The following example shows how to use PROC OPTMODEL to solve the example Maximum Flow Problem in Chapter 6: The NETFLOW Procedure in SAS/OR 12.3 User's Guide: Mathematical Programming Legacy Procedures. The input data set is the same as in that example.

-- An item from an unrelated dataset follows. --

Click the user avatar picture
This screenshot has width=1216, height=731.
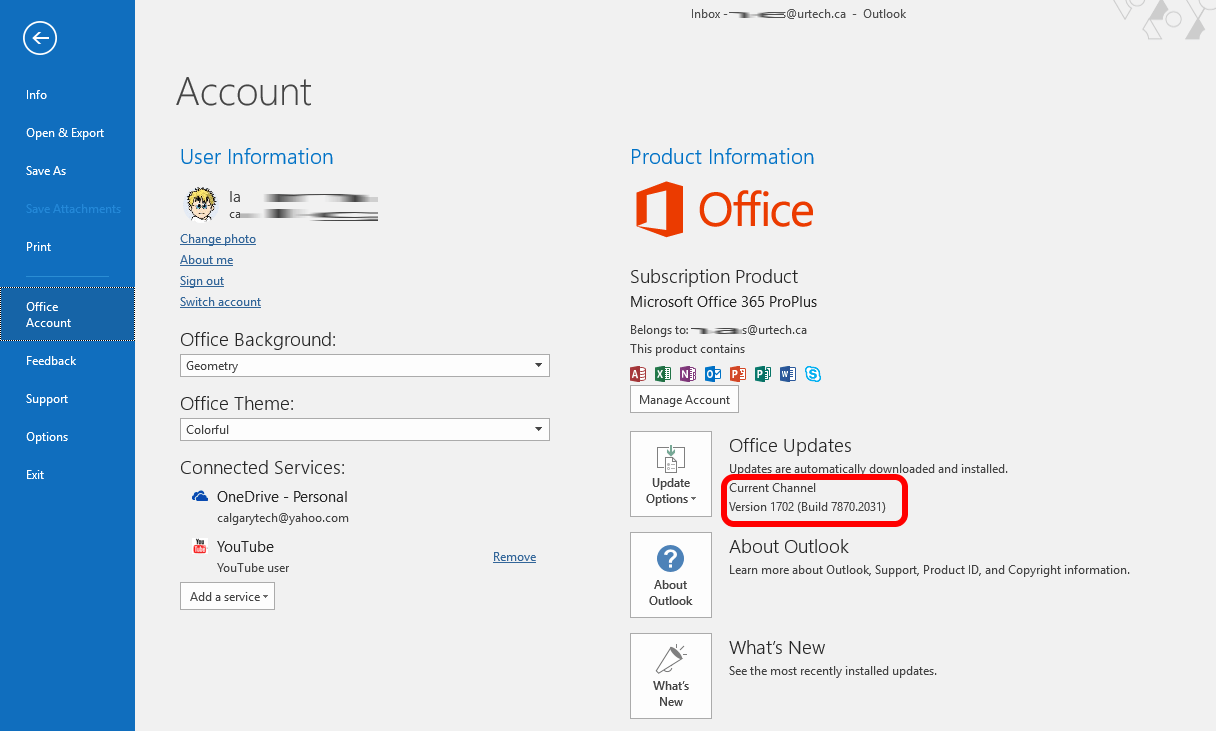pyautogui.click(x=201, y=204)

```title 'Maximum Flow Problem';

data arcs;
input _from_ \$ _to_ \$ _cost_ _capac_;
datalines;
S a . .
S b . .
a c 1 7
b c 2 9
a d 3 5
b d 4 8
c e 5 15
d f 6 20
e g 7 11
f g 8 6
e h 9 12
f h 10 4
g T . .
h T . .
;
```

The following PROC OPTMODEL statements read the data sets, build the linear programming model, solve the model, and output the optimal solution to a SAS data set called `GOUT3`:

```proc optmodel;
str source = 'S';
str sink = 'T';

set <str> NODES;
num _supdem_ {i in NODES} = (if i in {source, sink} then . else 0);

set <str,str> ARCS;
num _lo_ {ARCS} init 0;
num _capac_ {ARCS} init .;
num _cost_ {ARCS} init 0;
read data arcs nomiss into ARCS=[_from_ _to_] _cost_ _capac_;
NODES = (union {<i,j> in ARCS} {i,j});

var Flow {<i,j> in ARCS} >= _lo_[i,j];
for {<i,j> in ARCS: _capac_[i,j] ne .} Flow[i,j].ub = _capac_[i,j];
max obj = sum {<i,j> in ARCS: j = sink} Flow[i,j];
con balance {i in NODES diff {source, sink}}:
sum {<(i),j> in ARCS} Flow[i,j]
- sum {<j,(i)> in ARCS} Flow[j,i] = _supdem_[i];

solve;

num _supply_ {<i,j> in ARCS} =
(if _supdem_[i] ne 0 then _supdem_[i] else .);
num _demand_ {<i,j> in ARCS} =
(if _supdem_[j] ne 0 then -_supdem_[j] else .);
num _fcost_ {<i,j> in ARCS} = _cost_[i,j] * Flow[i,j].sol;

create data gout3 from [_from_ _to_]
_cost_ _capac_ _lo_ _supply_ _demand_ _flow_=Flow _fcost_;
quit;
```

To solve a maximum flow problem, you solve a network flow problem that has a zero supply or demand at all nodes other than the source and sink nodes, as specified in the declaration of the _SUPDEM_ numeric parameter and the balance constraint. The objective declaration uses the logical condition J = SINK to maximize the flow into the sink node. The output data set is displayed in Output 6.7.1.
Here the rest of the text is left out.